TO BE DONE: In the items from the start of the list through the line containing "Looking at the screenshot, I should coord(111,13).", replace "OUTPUT" with "TERMINAL". Rewrite only those lines, with nothing else changed.

Entries from a dataset

►

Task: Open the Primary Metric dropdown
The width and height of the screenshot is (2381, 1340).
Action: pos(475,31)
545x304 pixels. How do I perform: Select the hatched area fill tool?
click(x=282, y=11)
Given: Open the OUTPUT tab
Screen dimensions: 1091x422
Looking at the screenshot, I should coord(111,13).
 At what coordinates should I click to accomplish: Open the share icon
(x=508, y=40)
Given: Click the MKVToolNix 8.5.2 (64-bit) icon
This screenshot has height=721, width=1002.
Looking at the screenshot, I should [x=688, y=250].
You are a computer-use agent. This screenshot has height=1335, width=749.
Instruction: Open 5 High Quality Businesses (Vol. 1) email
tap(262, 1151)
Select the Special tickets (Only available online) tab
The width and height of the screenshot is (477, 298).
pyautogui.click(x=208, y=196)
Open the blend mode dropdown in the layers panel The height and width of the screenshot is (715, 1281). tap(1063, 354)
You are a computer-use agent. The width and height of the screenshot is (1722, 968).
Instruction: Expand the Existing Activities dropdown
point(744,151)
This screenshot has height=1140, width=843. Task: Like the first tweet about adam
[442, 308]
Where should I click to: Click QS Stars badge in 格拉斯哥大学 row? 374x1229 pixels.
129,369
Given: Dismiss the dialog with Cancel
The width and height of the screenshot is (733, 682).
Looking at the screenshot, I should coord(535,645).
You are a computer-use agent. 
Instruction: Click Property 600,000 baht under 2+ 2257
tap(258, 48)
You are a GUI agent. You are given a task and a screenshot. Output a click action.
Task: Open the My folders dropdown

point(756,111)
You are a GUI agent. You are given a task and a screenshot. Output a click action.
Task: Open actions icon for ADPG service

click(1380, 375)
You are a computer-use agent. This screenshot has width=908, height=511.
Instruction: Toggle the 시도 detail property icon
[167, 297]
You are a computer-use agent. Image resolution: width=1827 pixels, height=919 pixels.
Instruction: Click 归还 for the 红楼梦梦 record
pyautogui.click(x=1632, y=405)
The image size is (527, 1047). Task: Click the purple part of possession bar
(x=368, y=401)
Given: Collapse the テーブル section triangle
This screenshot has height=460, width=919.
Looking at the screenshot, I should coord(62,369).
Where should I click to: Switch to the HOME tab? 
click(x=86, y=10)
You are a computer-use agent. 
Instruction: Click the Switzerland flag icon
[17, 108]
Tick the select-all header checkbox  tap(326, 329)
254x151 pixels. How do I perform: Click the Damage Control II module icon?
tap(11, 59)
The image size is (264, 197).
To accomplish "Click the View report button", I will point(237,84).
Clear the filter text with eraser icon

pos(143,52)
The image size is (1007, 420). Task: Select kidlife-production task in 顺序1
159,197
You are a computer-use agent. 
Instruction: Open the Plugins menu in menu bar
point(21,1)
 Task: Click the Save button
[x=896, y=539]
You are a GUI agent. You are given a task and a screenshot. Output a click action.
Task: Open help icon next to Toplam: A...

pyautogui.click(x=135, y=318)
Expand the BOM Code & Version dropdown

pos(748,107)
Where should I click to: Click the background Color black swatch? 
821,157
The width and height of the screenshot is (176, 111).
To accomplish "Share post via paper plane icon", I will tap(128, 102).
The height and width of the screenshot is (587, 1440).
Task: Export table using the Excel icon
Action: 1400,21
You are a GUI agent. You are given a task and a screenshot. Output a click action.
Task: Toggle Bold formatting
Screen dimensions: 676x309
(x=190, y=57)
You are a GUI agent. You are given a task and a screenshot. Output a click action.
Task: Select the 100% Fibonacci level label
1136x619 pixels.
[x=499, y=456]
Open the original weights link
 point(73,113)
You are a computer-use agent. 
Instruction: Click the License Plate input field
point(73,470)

◄

WRITTEN RESPONSE:
Task: Open the Primary Metric dropdown
The width and height of the screenshot is (2381, 1340).
Action: pos(475,31)
545x304 pixels. How do I perform: Select the hatched area fill tool?
click(x=282, y=11)
Given: Open the TERMINAL tab
Screen dimensions: 1091x422
Looking at the screenshot, I should coord(111,13).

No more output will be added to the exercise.